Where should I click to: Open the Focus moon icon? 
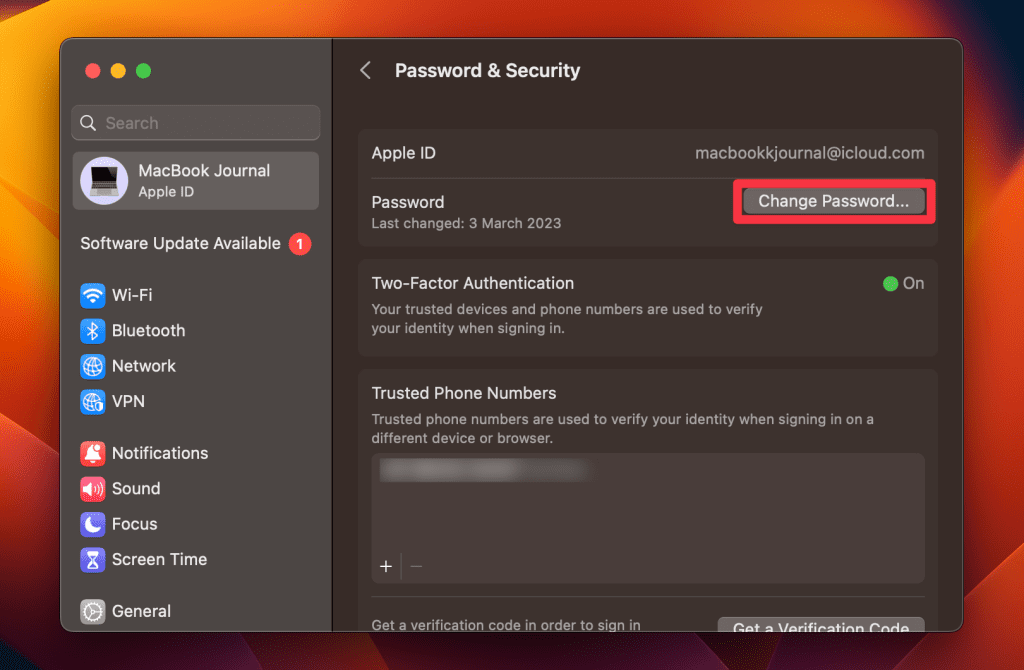click(93, 524)
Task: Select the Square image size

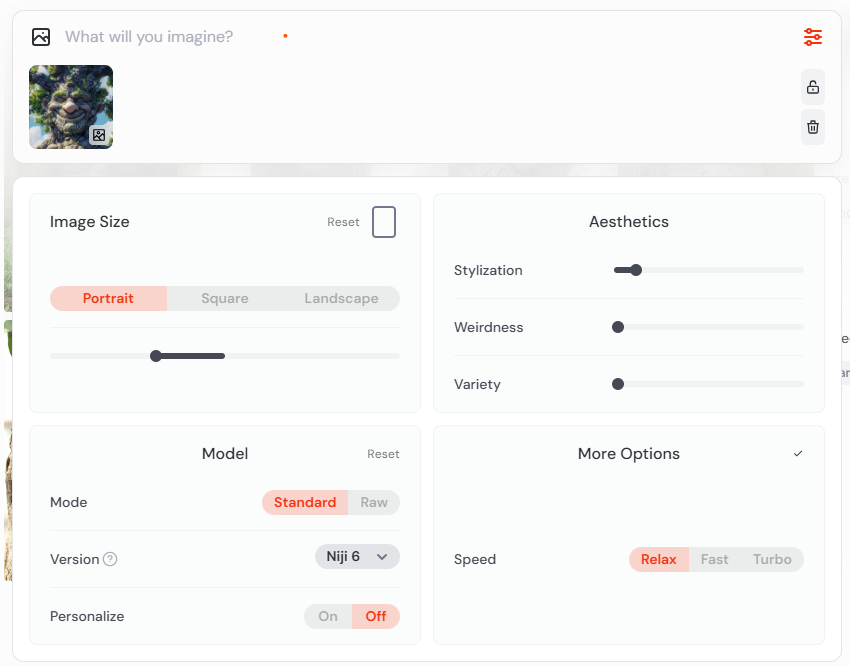Action: click(225, 298)
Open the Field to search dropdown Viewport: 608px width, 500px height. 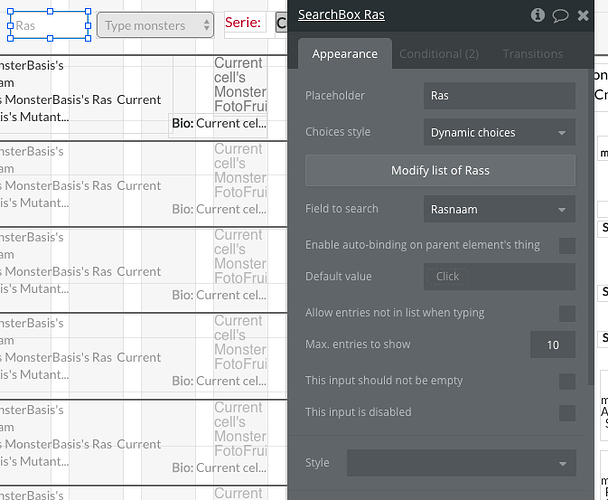pos(499,209)
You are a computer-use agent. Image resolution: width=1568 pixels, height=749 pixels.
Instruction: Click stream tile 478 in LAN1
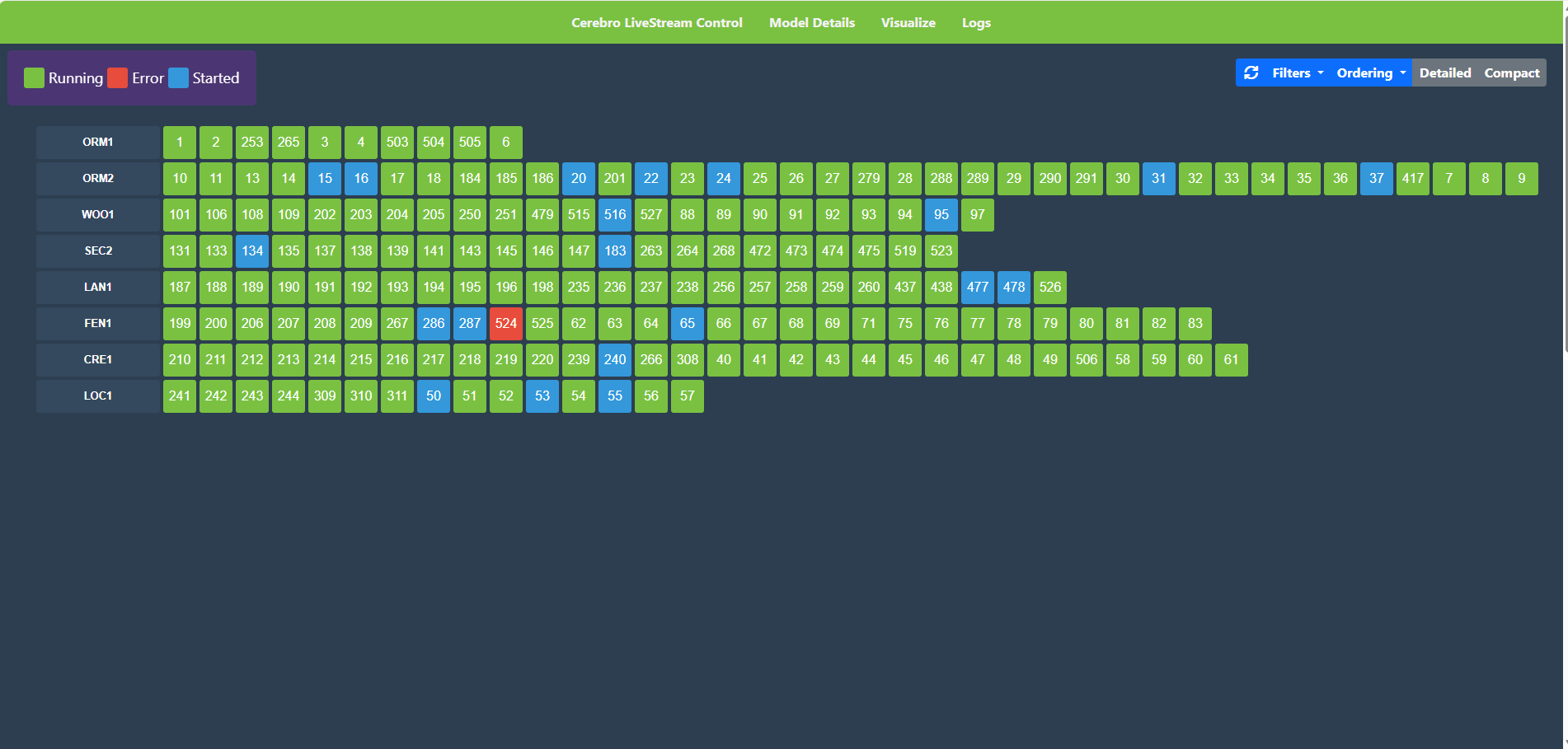(1014, 287)
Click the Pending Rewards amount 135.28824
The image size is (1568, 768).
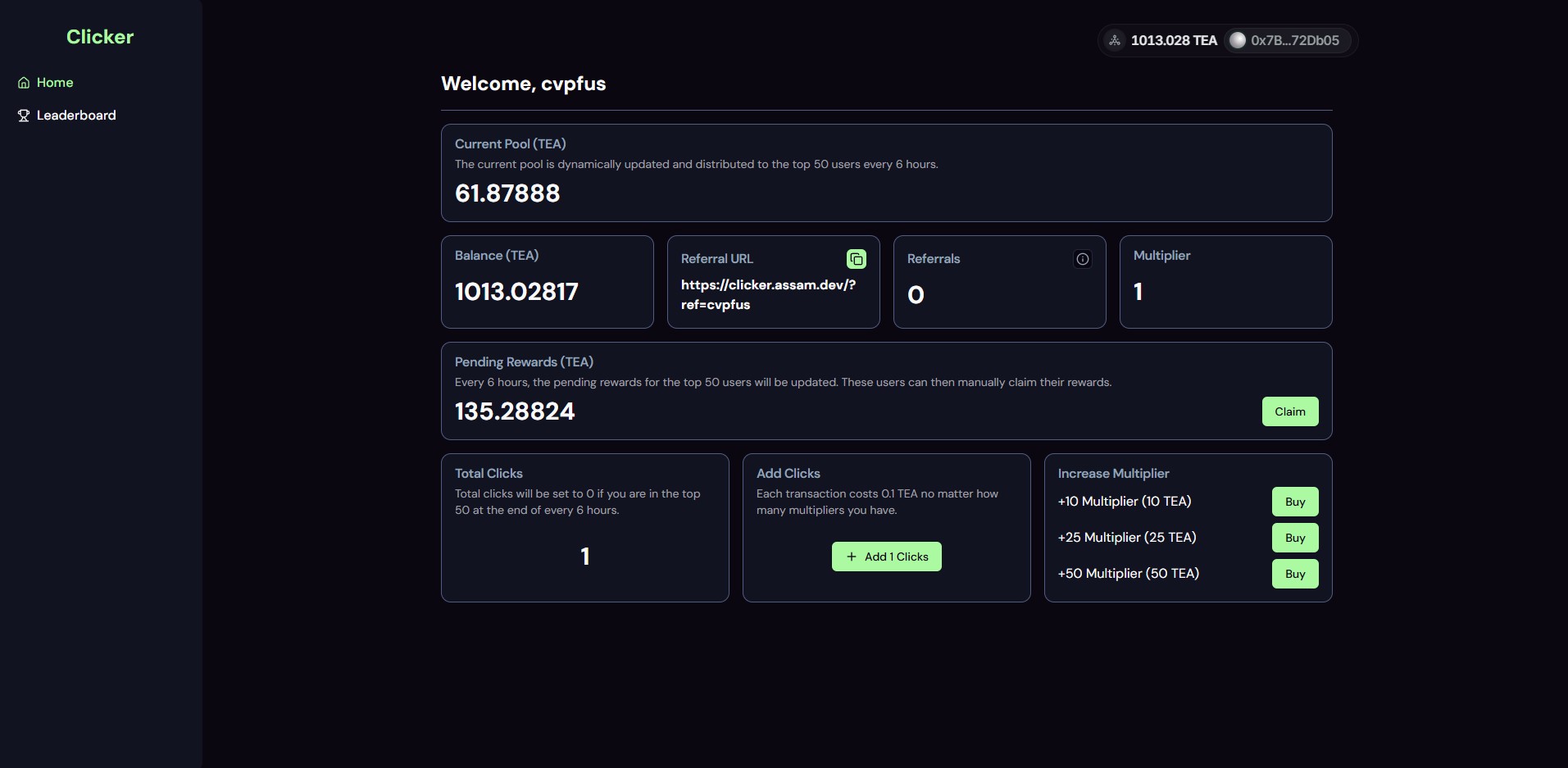[515, 411]
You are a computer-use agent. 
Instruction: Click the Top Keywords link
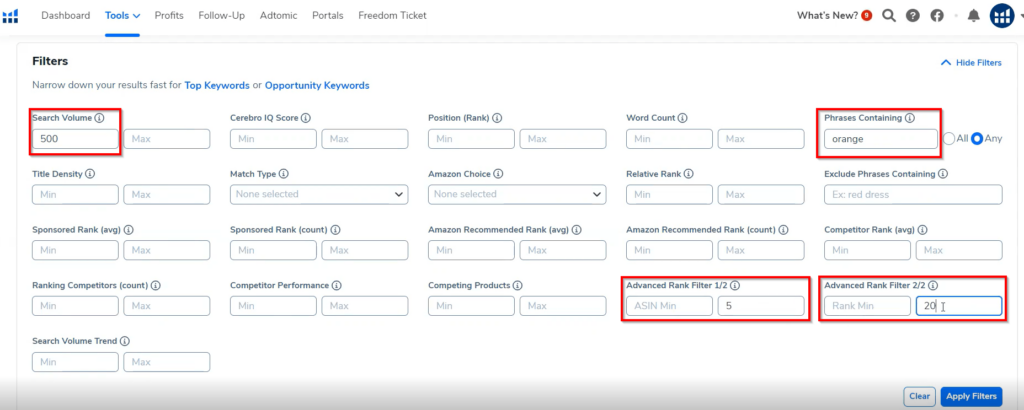pos(217,86)
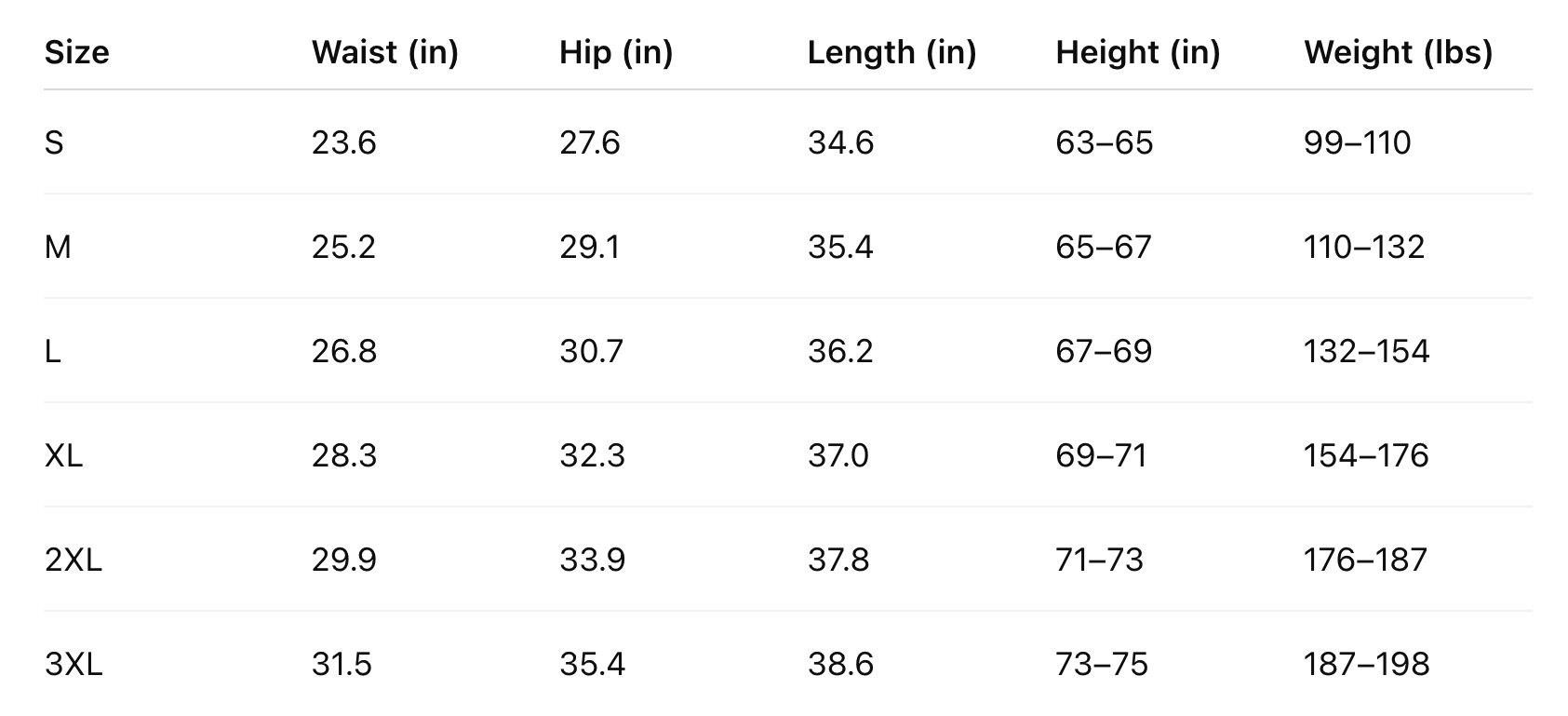Click waist value 23.6 for size S

pos(343,142)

◇ ◇ ◇ ◇ ◇ ◇ ◇

What you should do
Every line in the listing that holds the string "agent" should be copied out.

Exercise answer
You are a computer-use agent. Image resolution: width=1568 pixels, height=749 pixels.
You are a computer-use agent. 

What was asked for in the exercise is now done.